Laras hanya mengangguk pelan. Kalem, ayem. Hannah dan Dwipa sampai pangling lihat ekspresi Laras yang satu itu
Arien maju berbicara, “ Begini Pak, kami ingin meminta izin memakai ruangan bawah tanah bekas penelitian itu sebagai ruang belajar kelompok kami. Apa boleh?”
Wajah Pak Jaya berubah serius "ruang bawah tanah? "
"Iya Pak, laboratorium lama punya perusahaan itu" Jasmine yang nengangguk
"Oh iya" Sepertinya beliau baru mengingat beberapa hal lalu kembali menatap enam remaja di hadapannya
Akhirnya beliau mengangguk.

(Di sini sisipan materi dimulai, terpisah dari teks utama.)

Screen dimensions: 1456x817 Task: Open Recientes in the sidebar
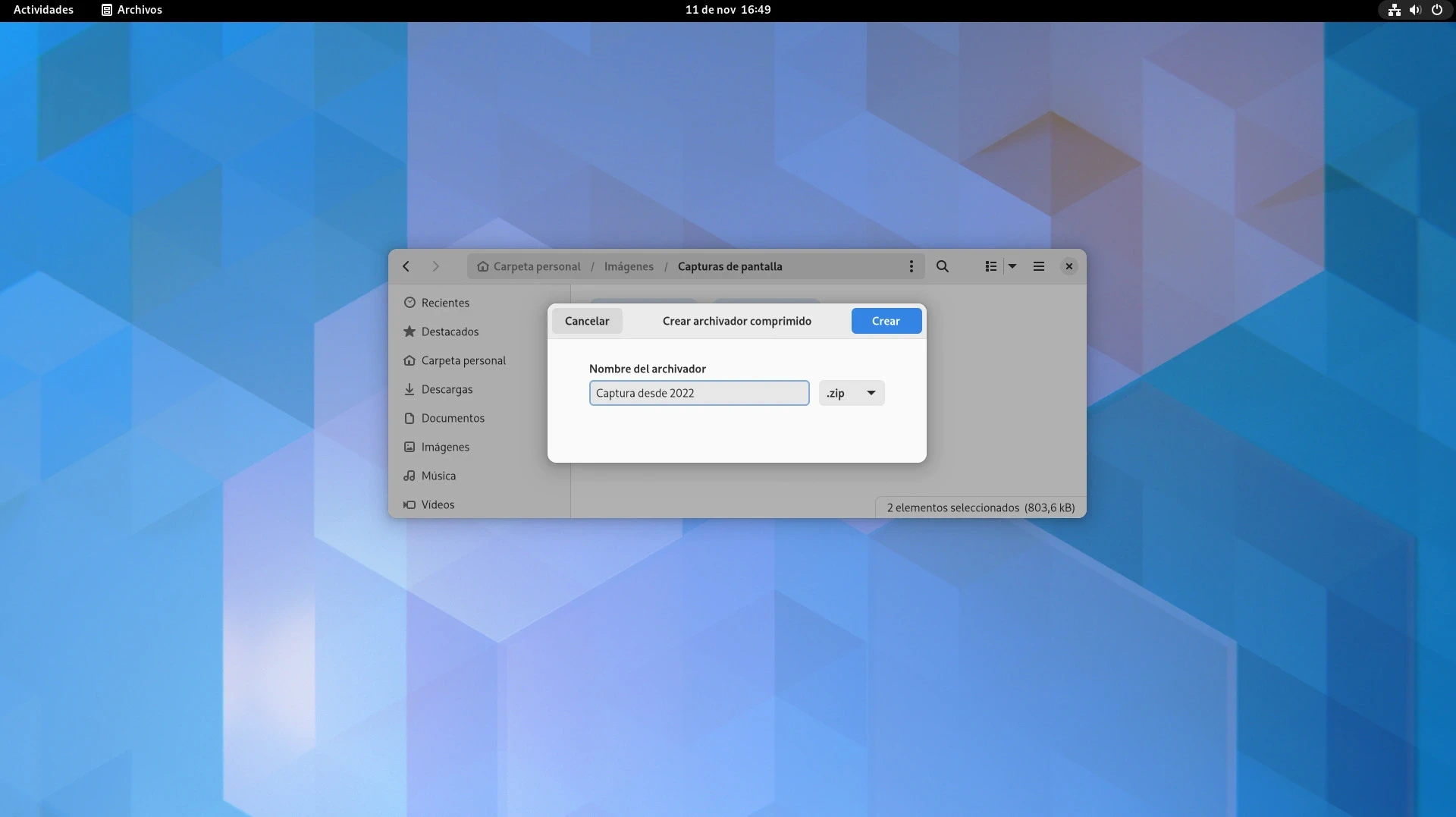click(x=445, y=303)
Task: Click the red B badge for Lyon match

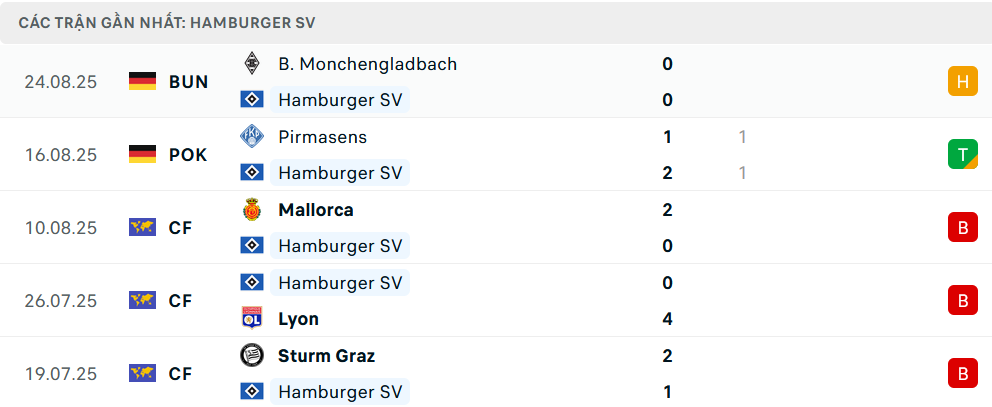Action: (x=962, y=301)
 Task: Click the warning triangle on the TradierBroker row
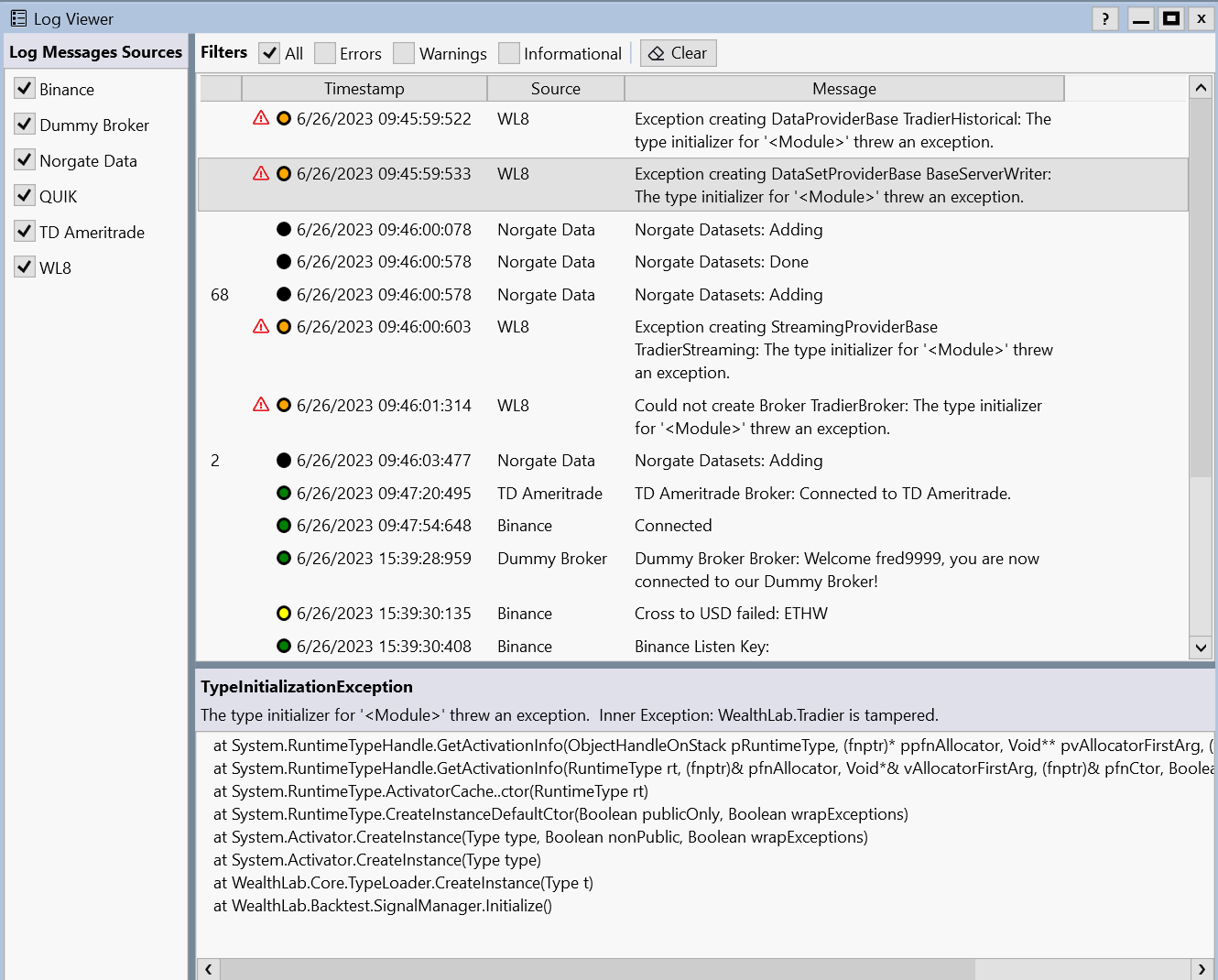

Membuat anak-anak itu tersenyum lebar “Kalau kalian bertanggung jawab dan menjaga rahasia, saya beri izin. Ini kesempatan bagus untuk kalian belajar dan bertumbuh.”
"Siap Pak! Kami akan mengingat terus kalimat itu! "
Malam itu, kala siswa-siswi lain enggan berlama-lama di sekolah, justru mereka di bawah cahaya lampu redup yang menggantikan lampu rusak bunker bekas laboratorium 'Sinar Nasional', Arien, Laras, Hannah, Dwipa, Jasmine, dan Elen membersihkan dan menata ruangan itu.
“Markas ABAS resmi berdiri,” kata Elen sambil meletakkan bola basket di sudut.
Mereka tersenyum bersama, tahu bahwa perjalanan misteri dan persahabatan baru saja dimulai.